(Records from a collection)
------
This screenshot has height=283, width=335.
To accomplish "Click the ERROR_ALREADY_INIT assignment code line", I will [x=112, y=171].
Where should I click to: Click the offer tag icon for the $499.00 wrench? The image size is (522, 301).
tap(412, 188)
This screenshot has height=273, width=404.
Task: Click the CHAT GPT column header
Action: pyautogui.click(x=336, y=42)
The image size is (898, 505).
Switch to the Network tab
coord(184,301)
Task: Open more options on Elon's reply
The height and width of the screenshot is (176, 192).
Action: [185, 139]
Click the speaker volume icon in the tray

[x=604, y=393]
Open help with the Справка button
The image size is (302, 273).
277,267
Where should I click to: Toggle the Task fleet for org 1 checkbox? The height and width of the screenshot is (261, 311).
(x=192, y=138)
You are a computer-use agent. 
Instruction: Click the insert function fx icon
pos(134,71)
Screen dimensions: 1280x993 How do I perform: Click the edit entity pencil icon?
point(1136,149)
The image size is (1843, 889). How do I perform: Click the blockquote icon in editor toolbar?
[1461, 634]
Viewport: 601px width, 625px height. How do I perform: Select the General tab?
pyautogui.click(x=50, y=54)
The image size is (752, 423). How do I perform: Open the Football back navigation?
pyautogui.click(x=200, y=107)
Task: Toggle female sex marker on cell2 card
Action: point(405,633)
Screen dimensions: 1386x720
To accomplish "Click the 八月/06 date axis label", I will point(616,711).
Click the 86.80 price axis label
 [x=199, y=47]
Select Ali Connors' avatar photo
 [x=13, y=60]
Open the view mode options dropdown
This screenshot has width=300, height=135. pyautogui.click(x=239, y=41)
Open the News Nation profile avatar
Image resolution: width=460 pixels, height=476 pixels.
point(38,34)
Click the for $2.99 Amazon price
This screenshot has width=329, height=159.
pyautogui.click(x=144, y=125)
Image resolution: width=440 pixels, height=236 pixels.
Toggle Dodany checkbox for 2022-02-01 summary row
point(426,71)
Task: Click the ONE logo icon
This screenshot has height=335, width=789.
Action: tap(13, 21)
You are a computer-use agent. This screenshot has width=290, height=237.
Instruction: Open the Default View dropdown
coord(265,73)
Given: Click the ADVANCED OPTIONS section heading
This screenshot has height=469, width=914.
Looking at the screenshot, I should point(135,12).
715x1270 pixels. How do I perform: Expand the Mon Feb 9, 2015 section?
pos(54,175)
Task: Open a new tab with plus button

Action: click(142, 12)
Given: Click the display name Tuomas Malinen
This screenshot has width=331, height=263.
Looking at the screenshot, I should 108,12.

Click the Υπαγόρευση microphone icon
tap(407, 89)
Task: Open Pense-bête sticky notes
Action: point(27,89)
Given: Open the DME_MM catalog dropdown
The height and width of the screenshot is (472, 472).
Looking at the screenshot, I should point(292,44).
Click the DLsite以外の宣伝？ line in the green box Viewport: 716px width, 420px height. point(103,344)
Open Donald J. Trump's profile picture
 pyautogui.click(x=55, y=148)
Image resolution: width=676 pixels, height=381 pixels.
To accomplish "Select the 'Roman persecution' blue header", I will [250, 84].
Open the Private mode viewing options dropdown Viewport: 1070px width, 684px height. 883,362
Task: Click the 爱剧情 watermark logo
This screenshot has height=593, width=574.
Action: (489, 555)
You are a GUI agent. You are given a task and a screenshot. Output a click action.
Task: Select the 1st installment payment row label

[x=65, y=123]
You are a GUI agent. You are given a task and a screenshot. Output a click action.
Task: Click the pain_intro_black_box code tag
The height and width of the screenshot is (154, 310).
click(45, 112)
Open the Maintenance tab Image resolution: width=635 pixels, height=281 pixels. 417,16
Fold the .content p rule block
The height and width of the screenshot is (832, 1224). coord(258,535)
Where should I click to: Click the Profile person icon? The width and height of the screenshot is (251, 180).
------
Give back the entries above exactly as they are, from their first line through the line that contains "Task: Open more options on Elon's reply", both included, with nothing else.

§ **WRITTEN SOLUTION**:
This screenshot has height=283, width=335.
To accomplish "Click the ERROR_ALREADY_INIT assignment code line", I will [x=112, y=171].
Where should I click to: Click the offer tag icon for the $499.00 wrench? The image size is (522, 301).
tap(412, 188)
This screenshot has height=273, width=404.
Task: Click the CHAT GPT column header
Action: pyautogui.click(x=336, y=42)
The image size is (898, 505).
Switch to the Network tab
coord(184,301)
Task: Open more options on Elon's reply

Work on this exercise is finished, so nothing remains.